Abraham Lincoln was at the center of power during this critical time in our nation’s history. The ideals that guided Lincoln were written in Pennsylvania in 1776 at the birth of the republic. The Declaration’s statement that “All men are created equal, that they are endowed by their Creator with certain unalienable Rights, that among these are Life, Liberty, and the pursuit of Happiness,” spoke to Lincoln with clarity and provided him with a vision for the nation’s future.

Abraham Lincoln’s devotion to the ideals of the Founding Fathers profoundly shapes our lives even today.
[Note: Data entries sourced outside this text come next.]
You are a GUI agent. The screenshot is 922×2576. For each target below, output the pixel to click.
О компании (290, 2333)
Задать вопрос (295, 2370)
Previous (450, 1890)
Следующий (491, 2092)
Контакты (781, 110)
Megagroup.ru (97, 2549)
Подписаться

Lincoln believed, as did Thomas Jefferson, that the United States was earth’s last “best hope” for the liberty of man. These were Jefferson’s words in his March 1801 inaugural address and Lincoln’s in his December 1862 message to congress. And Lincoln believed that in order to provide Life, Liberty, and Happiness to its own citizens and to project the ideals of freedom and equality throughout the world, it was paramount that the United States have economic and political power - and that required the strength of union. In his 1852 eulogy in Springfield, Illinois, on the death of Henry Clay, Lincoln said, “Feeling, as he [Clay] did, and as the truth surely is, that the world’s best hope depended on the continued Union of these States, he was ever jealous of, and watchful for, whatever might have the slightest tendency to separate them…. He burned with a zeal for its [the nation’s] advancement, prosperity and glory, because he saw in such, the advancement, prosperity and glory, of human liberty, human right and human nature. He desired the prosperity of his countrymen partly because they were his countrymen, but chiefly to show the world that freemen could be prosperous.” More than one hundred forty years later, our prosperity, our lives, liberty, and our happiness owe much to Abraham Lincoln’s presidential policies - often predicated on the ideals proclaimed in Pennsylvania at the birth of our nation.

Today, the Tomb of the Unknown Soldier of the American Revolution lies in Washington Square in downtown Philadelphia, only two blocks southwest of Independence Hall where Lincoln declared that something in the Declaration of Independence gave liberty and hope to all people for all time. The Unknown Soldier’s sarcophagus is inscribed: “Beneath this stone rests a soldier of Washington’s army who died to give you liberty.” Separated by fourscore and seven years, the Unknown Soldier and Abraham Lincoln are bound together by vision and sacrifice. Both lived with the words of Thomas Jefferson ringing in their ears. Both died to give us liberty.